§ **What you have to do**:
Copy the items from the line with "Viewport: 600px width, 480px height." through the end of the records, substituting "battery status icon" for "battery charging icon" and keeping everything else the same.

§ **Supplied records**:
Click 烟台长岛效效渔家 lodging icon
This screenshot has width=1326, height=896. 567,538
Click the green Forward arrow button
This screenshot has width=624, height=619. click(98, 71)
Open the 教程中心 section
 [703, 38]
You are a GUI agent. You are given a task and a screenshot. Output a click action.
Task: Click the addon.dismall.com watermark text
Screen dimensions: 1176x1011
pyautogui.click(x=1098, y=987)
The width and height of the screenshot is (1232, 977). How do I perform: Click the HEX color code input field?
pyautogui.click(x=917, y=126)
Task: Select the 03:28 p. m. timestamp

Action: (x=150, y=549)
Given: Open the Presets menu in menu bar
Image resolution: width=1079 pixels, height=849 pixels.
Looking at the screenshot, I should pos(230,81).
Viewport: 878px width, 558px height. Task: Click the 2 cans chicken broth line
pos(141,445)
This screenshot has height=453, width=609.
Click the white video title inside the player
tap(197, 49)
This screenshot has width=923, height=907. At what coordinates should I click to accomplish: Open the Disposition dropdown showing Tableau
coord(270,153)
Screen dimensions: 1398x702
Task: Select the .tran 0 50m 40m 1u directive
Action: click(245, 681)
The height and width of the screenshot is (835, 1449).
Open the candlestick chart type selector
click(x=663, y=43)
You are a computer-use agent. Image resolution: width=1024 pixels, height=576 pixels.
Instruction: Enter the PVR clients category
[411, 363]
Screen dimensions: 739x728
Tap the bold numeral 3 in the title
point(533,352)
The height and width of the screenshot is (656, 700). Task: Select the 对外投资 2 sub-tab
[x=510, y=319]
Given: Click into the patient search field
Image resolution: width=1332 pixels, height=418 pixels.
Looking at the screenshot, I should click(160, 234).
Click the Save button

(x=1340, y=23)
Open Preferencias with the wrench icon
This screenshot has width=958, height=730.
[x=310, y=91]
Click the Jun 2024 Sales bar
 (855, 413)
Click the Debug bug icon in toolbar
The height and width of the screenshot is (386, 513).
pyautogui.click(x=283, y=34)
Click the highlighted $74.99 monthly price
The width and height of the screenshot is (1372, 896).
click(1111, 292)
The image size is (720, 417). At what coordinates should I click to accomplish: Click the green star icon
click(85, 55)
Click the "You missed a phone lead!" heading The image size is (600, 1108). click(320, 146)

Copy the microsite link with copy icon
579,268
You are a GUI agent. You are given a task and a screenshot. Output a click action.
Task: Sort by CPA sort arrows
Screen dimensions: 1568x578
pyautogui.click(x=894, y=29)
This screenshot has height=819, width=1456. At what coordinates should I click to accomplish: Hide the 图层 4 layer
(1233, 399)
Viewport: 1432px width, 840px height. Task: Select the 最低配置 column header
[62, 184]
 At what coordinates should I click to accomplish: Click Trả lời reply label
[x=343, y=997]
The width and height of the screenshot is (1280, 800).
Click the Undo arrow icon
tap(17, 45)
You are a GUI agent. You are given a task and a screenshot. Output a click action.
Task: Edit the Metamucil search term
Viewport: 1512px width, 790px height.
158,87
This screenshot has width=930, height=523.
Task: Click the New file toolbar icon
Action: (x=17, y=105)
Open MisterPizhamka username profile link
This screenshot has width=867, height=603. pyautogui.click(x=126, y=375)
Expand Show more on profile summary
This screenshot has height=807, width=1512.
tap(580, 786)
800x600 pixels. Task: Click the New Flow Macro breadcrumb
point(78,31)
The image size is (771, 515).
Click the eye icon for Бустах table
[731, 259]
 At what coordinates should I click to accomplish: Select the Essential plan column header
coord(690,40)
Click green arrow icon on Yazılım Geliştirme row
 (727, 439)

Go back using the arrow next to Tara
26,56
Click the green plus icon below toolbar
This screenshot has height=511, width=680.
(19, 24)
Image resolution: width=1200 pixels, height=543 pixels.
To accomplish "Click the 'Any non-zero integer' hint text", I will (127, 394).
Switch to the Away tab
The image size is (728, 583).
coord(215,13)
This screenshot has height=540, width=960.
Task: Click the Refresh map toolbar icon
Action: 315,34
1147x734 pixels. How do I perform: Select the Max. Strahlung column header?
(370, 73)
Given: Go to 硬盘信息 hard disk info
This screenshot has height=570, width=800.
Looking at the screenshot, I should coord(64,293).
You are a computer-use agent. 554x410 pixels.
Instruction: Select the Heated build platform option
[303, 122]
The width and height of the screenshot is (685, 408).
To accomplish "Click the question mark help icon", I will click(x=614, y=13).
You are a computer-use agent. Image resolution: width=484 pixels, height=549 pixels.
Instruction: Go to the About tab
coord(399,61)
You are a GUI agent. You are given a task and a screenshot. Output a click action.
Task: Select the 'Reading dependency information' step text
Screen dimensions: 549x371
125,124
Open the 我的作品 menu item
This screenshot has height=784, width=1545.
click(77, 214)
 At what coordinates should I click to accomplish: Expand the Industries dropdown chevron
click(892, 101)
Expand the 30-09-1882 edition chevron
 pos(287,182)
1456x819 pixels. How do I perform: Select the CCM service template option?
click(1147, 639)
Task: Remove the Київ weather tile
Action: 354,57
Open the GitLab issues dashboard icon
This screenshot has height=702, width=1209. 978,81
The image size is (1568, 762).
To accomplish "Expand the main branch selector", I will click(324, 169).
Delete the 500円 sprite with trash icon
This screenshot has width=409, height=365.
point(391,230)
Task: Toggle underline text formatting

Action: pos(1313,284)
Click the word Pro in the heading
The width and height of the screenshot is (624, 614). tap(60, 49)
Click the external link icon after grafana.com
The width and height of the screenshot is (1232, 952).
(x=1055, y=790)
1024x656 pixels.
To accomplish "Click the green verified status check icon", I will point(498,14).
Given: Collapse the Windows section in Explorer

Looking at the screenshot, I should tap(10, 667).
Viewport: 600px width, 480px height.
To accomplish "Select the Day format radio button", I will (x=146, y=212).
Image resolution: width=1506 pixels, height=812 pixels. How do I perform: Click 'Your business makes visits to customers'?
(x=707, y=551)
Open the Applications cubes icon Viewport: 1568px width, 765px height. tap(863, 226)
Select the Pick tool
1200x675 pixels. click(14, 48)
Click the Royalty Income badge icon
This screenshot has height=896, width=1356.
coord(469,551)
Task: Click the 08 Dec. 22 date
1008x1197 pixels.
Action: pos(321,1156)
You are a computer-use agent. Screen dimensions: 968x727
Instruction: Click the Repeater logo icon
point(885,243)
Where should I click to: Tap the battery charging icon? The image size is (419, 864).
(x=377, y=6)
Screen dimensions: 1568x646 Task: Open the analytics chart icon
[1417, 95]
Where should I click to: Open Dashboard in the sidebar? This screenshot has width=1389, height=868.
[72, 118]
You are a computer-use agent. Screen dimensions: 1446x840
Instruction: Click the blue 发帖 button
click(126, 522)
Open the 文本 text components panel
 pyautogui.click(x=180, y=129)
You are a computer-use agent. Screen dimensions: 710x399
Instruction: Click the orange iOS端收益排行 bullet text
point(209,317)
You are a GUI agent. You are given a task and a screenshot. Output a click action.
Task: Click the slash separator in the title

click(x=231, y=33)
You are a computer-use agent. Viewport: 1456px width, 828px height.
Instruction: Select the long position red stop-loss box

§ **Reply**:
Viewport: 600px width, 480px height.
To accomplish "Select the Day format radio button", I will (x=146, y=212).
Image resolution: width=1506 pixels, height=812 pixels. How do I perform: Click 'Your business makes visits to customers'?
(x=707, y=551)
Open the Applications cubes icon Viewport: 1568px width, 765px height. tap(863, 226)
Select the Pick tool
1200x675 pixels. click(14, 48)
Click the Royalty Income badge icon
This screenshot has height=896, width=1356.
coord(469,551)
Task: Click the 08 Dec. 22 date
1008x1197 pixels.
Action: pos(321,1156)
You are a computer-use agent. Screen dimensions: 968x727
Instruction: Click the Repeater logo icon
point(885,243)
Where should I click to: Tap the battery status icon? The image size is (419, 864).
(x=377, y=6)
Screen dimensions: 1568x646 Task: Open the analytics chart icon
[1417, 95]
Where should I click to: Open Dashboard in the sidebar? This screenshot has width=1389, height=868.
[72, 118]
You are a computer-use agent. Screen dimensions: 1446x840
Instruction: Click the blue 发帖 button
click(126, 522)
Open the 文本 text components panel
 pyautogui.click(x=180, y=129)
You are a computer-use agent. Screen dimensions: 710x399
Instruction: Click the orange iOS端收益排行 bullet text
point(209,317)
You are a GUI agent. You are given a task and a screenshot. Output a click action.
Task: Click the slash separator in the title

click(x=231, y=33)
You are a computer-use agent. Viewport: 1456px width, 828px height.
Instruction: Select the long position red stop-loss box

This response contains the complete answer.